„Wo Ehe draufsteht, soll Ehe drin sein“

Der Begriff „Ehe“ steht für die verbindliche Beziehung von Mann und Frau. Und wo Ehe draufsteht, soll Ehe drin sein. „Allen das Gleiche“ geht an der Realität und den Bedürfnissen der Kinder vorbei.

Von Regula Lehmann

Ehe und Familie sind nicht voneinander zu trennen. Nur Mann und Frau haben das Potential, auf natürliche Weise Kinder zu bekommen. Eine zukunftsgerichtete Gesellschaft fördert und schützt darum die natürliche Familie. Weil Kinder unsere Zukunft sind.
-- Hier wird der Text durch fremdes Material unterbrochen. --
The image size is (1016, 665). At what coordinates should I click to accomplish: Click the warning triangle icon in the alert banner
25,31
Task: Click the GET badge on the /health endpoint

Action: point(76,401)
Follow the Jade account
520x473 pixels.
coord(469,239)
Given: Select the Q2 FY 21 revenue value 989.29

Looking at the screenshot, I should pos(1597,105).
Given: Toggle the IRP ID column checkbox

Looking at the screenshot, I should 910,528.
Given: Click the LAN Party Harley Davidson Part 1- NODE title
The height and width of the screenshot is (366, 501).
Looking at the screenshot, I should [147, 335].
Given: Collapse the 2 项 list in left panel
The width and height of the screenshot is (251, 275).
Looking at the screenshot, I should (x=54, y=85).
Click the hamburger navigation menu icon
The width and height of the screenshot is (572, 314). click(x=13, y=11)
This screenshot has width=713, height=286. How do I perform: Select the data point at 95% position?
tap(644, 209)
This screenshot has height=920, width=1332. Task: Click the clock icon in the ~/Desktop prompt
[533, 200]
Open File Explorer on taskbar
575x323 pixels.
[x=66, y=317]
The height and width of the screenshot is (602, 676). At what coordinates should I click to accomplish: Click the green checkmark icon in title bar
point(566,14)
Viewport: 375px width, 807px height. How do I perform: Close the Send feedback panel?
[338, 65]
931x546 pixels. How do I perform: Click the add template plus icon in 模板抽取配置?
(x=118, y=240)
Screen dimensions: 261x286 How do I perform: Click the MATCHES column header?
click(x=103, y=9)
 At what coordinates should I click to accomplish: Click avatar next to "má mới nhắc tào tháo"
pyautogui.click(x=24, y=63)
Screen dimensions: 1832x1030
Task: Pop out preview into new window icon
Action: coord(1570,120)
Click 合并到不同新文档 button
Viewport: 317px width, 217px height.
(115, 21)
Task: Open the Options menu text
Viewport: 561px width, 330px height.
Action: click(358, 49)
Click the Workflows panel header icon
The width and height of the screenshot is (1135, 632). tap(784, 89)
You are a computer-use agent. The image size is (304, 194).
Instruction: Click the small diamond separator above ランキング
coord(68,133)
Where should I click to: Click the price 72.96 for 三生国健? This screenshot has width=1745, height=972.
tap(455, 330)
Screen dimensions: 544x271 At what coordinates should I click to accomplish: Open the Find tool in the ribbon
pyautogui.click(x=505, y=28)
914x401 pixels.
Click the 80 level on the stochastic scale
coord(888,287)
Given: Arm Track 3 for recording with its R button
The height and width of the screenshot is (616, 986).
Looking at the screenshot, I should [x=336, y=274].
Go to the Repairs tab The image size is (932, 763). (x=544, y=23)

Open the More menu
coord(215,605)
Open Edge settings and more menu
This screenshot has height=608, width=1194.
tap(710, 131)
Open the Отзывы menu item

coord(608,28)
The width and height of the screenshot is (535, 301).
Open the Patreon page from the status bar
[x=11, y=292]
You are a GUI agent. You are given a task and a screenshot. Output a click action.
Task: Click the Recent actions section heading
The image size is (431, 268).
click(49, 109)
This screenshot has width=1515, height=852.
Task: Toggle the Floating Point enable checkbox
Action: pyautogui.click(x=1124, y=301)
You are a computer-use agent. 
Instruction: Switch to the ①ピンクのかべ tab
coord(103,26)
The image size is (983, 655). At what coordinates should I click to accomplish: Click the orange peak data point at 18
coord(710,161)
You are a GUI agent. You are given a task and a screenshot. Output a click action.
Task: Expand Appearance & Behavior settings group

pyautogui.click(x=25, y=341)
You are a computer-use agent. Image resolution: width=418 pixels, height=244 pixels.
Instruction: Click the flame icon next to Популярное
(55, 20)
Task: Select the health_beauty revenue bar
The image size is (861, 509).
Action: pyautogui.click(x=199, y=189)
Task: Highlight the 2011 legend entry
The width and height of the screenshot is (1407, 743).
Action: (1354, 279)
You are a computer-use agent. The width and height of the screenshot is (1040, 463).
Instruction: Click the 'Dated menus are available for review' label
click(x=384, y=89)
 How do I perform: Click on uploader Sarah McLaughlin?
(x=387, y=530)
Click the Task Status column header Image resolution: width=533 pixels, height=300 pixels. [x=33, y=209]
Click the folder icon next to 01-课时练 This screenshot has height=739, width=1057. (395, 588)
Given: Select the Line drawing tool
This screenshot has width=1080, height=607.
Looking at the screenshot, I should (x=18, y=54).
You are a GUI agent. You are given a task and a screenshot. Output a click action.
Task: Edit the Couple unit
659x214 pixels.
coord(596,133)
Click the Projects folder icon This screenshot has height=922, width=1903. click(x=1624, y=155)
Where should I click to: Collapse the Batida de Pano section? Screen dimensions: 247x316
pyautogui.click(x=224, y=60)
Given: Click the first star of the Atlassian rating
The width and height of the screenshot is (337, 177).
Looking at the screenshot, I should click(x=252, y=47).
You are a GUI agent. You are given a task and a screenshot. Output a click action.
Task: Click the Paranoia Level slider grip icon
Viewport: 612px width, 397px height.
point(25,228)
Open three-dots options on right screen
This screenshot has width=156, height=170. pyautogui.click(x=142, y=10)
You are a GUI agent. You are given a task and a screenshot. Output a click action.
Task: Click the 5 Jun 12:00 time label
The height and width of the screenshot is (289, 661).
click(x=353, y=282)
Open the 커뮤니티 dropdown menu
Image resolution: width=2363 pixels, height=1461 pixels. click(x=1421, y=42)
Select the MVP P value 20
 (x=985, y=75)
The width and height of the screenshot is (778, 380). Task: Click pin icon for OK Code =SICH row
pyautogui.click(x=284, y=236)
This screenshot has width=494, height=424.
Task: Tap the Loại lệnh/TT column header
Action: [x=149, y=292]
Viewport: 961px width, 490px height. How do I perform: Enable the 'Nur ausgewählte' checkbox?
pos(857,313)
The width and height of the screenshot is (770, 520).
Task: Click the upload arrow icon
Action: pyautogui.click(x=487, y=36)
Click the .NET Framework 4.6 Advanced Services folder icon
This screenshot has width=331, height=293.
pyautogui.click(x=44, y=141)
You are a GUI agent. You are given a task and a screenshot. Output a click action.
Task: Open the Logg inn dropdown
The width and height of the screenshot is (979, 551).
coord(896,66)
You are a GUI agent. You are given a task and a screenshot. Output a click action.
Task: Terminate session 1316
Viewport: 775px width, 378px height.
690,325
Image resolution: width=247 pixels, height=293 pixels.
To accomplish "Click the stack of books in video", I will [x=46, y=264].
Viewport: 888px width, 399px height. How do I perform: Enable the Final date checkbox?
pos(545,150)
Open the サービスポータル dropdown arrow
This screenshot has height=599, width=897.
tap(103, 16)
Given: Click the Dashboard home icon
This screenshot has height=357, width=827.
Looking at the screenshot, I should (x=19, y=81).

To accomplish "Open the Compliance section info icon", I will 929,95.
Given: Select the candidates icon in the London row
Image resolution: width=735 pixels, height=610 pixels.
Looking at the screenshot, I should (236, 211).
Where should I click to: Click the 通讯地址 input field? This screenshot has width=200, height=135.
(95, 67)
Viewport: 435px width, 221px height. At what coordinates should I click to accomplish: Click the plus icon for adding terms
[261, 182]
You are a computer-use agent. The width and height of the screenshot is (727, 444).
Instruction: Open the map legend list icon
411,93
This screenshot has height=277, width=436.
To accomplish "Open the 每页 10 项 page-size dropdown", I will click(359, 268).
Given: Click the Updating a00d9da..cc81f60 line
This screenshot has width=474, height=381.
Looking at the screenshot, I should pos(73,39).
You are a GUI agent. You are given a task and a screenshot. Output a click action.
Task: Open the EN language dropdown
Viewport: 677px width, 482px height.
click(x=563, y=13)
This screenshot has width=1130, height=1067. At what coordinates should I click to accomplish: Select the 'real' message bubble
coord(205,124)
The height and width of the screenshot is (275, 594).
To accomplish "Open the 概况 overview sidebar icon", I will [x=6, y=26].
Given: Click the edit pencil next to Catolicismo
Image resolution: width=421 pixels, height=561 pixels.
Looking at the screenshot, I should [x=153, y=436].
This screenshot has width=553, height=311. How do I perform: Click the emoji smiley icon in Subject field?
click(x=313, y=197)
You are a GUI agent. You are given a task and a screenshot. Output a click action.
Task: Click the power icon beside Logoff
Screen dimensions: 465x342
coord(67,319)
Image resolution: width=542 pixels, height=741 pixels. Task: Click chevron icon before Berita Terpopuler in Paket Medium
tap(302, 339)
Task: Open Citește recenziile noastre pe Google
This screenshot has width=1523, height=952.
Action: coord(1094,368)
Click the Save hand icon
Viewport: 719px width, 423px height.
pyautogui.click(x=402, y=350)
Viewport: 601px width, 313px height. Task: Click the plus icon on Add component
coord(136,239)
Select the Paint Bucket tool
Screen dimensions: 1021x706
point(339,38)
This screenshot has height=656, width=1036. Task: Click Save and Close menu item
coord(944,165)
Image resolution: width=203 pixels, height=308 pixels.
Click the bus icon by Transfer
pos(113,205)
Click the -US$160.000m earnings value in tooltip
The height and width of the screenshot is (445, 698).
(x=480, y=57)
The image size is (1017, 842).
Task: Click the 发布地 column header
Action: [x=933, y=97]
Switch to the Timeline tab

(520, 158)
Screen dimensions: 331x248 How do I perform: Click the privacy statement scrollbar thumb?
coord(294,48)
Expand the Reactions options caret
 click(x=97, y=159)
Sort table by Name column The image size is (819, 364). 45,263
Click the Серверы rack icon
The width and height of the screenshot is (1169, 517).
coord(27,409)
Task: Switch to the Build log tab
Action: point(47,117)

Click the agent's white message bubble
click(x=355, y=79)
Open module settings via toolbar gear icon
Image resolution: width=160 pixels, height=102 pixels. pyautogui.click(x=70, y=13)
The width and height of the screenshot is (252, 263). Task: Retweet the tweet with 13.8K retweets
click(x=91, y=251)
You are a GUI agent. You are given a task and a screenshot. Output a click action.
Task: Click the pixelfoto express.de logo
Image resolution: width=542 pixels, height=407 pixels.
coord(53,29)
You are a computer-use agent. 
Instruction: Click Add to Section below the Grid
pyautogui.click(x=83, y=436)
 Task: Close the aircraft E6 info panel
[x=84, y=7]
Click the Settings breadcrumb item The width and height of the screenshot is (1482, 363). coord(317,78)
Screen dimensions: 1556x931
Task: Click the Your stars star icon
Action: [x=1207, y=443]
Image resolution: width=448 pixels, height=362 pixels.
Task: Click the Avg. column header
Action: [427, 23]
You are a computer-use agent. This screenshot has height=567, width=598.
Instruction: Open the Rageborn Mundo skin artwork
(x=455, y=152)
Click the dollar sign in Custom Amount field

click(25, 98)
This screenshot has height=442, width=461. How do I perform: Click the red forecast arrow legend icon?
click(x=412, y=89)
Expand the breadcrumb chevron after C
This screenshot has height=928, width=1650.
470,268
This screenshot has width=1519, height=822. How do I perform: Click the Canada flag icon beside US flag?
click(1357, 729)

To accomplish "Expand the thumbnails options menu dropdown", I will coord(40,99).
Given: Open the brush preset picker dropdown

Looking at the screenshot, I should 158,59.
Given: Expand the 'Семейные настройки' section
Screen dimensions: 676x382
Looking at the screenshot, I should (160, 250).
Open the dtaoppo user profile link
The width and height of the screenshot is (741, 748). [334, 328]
Homosexuelle Paare sind bereits durch die eingetragene Partnerschaft weitestgehend der Ehe gleichgestellt worden – mit Ausnahme der Adoption und künstlichen Zeugung von Kindern. Und diese letzte Unterscheidung stellt in Hinblick auf das Wohl des Kindes eine rote Linie dar, die nicht überschritten werden darf. Wird der Ehebegriff für alle geöffnet, wird auch der Zugang zur Fortpflanzungsmedizin mit massivem Druck gefordert und – ohne weitere Volksabstimmung – auf gerichtlichem Weg erzwungen werden.

Das Kindeswohl geht vor. Immer. Samenspende, Eizellenspende und Leihmutterschaft verletzen das Kindeswohl. Und sie missachten das Recht des Kindes, bei seinen biologischen Eltern aufzuwachsen. In der UN-Menschenrechtskonvention heisst es in Art. 3: „Bei allen Massnahmen, die Kinder betreffen, (…) ist das Wohl des Kindes ein Gesichtspunkt, der vorrangig zu berücksichtigen ist.“ Und Art. 9 formuliert das Recht des Kindes, bei seinen Eltern zu leben: es sei denn, ein solches Zusammenleben werde als unvereinbar mit dem höheren Interesse des Kindes betrachtet.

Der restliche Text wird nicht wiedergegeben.